= Beginning of Section =

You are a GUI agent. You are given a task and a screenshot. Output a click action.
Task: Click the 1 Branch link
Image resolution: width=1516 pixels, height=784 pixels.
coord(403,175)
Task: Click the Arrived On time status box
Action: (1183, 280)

= End of Section =

> _Task item_: Each line of the data must be copied exactly as it appears.

> _Your solution_:
You are a GUI agent. You are given a task and a screenshot. Output a click action.
Task: Click the 1 Branch link
Image resolution: width=1516 pixels, height=784 pixels.
coord(403,175)
Task: Click the Arrived On time status box
Action: (1183, 280)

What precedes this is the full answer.